Why? Jonathan’s Hopes


City Slang


von

Zugegeben, wir haben es derzeit schon ein bisschen mit dieser Band, die HipHop eigens für Menschen zu produzieren scheint, die mit so etwas eigentlich nicht viel zu schaffen haben (seien wir noch ein wenig ehrlicher, wir ja auch nicht).

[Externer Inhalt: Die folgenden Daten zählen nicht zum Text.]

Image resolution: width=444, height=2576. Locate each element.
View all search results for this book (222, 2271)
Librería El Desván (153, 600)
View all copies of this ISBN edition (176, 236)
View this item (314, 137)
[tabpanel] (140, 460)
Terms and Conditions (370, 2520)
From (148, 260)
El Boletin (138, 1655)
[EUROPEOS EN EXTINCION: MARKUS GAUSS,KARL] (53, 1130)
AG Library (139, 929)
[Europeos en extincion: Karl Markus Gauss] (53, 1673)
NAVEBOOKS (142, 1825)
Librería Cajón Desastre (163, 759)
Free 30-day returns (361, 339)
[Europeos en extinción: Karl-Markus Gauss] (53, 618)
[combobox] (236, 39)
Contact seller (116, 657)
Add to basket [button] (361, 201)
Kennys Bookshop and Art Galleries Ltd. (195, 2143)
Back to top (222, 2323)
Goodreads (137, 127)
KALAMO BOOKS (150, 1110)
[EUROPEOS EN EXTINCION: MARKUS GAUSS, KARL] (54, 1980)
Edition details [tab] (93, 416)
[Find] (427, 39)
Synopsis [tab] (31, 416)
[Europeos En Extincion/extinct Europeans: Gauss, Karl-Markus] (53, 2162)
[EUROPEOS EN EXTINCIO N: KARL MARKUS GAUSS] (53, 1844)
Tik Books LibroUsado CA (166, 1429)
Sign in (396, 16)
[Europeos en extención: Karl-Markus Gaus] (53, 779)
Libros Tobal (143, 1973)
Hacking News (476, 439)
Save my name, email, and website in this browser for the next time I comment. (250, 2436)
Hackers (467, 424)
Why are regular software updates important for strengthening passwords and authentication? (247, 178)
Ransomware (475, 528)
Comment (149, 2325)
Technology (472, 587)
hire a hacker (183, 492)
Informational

Das liegt wohl an der unkonventionellen Art und Weise, mit der Rapper/Sänger/Verquertexter Yoni Wolf seine Raps in Indie-Pop kleidet, ohne sich darum zu scheren, dass die restliche Szene da eher auf die gute alte Gangster-Gangart setzt und einen auf dicke Hose macht. Dennoch passiert es dieser Tage durchaus des Öfteren, dass man ein „Why?“ an den Kopf geworfen bekommt, welches sich wirklich jedes Mal von skeptischer Miene mit hochgezogener Augenbraue begleitet sieht, wenn man sich als Fan outet.

Das ist dann tatsächlich den Wortakrobatismen geschuldet, die sich Wolf da leistet, der auch noch der Gründer des etwas anderen Labels Anticon ist. Als Grund der Antipathie werden schon einmal die schlechten Englisch-Kenntnisse der Deutschen vorgeschoben, die „Why? nur mögen, weil sie die Texte nicht verstehen,“ um die Aussage eines irritierten, amerikanischen Bekannten aufzugreifen.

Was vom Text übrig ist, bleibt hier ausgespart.